Morenci administrators discuss MEAP results 2013.03.13

Written by David Green.


There’s more than one way to study results from the state’s MEAP tests, said Morenci secondary principal Kelli Campbell.

The tests are given to students in grades three through eight throughout the state and results can be compared to state averages. Additionally, scores are often compared to those obtained in other nearby districts.

A more valuable comparison for her is to look at what’s called cohort groups—comparing the scores of last year’s fourth grade class to their scores as fifth graders, for example, and then comparing them again as sixth grade students.

Following the progress of each individual class can show continuing improvement or stagnation.

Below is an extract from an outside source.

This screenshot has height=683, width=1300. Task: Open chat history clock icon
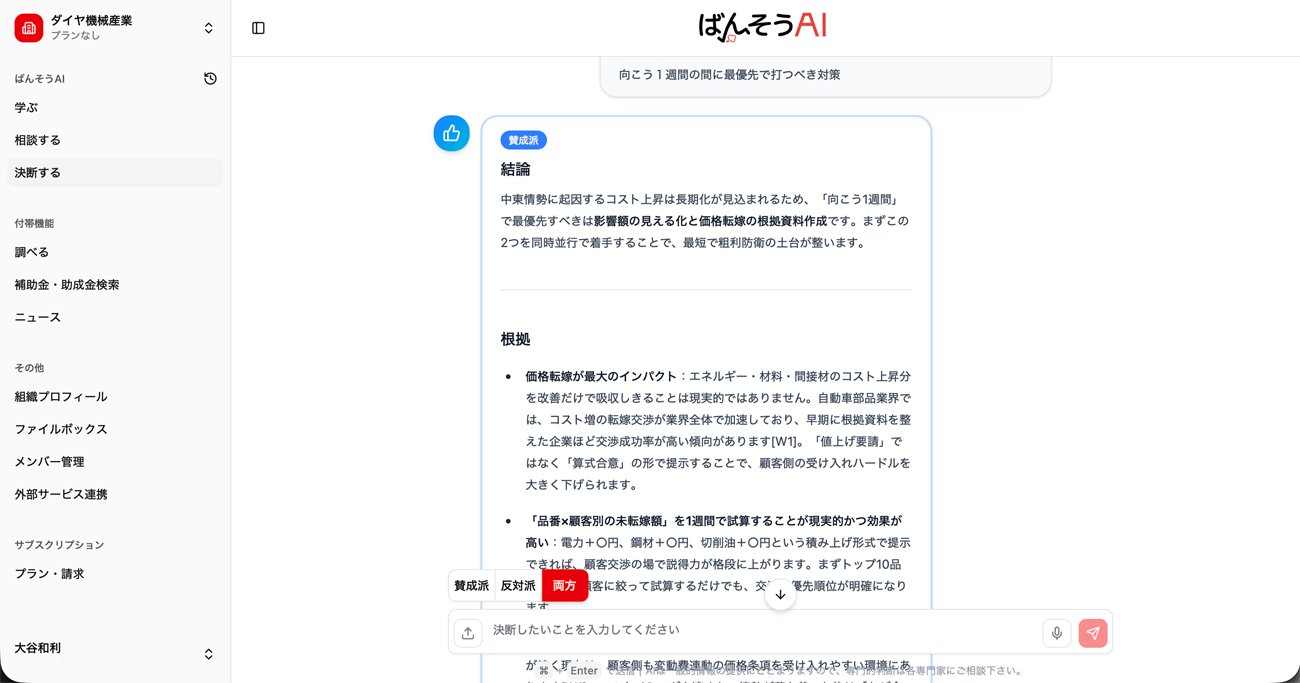coord(210,78)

“All of our cohorts improved in math and reading,” Campbell told school board members at the March 4 meeting.

Morenci mirrored the situation statewide in showing a weakness in the science portion of the test, and Morenci students also scored low in sixth and ninth grade social studies.

“Those scores are substantially lower than where we would like them to be,” she said.

Each year administrators prepare a detailed school improvement plan that’s partially based on MEAP test results. A variety of data sources are used in addition to the MEAP.

Morenci students were doing quite well in meeting state standards, said elementary school principal Mary Fisher, until the “cut score” standards were changed. Cut scores separate students into categories such as advanced, proficient and partially proficient.

When the change was made to meet a higher standard, the scores posted by many schools suddenly looked very weak.

The district is adjusting to the changes and scores are on their way up, she said.

RETIREMENTS—Retired teachers Pat Burnard (16 years with the district), Dennis Quist (34 years) and Liz Jarrell (36 years) were honored at the board meeting and presented with clocks.

DISTANT LEARNING—Morenci is part of a consortium seeking federal Title II-A funds that would provide teacher training for distance learning opportunities. Siena Heights University would be part of the project.

IMPROVEMENT FUNDS—$56,000 remains in leftover funds from the middle school building project. A public address system that would tie together the middle and high school buildings was listed as a high priority during a discussion at the committee level. 

Technology coordinator Hilda Jones mentioned the need for replacement of the main internet infrastructure and also the need for new computers for teachers.

Teachers are being asked to do much more via the internet, she said, but older computers often make that a challenge.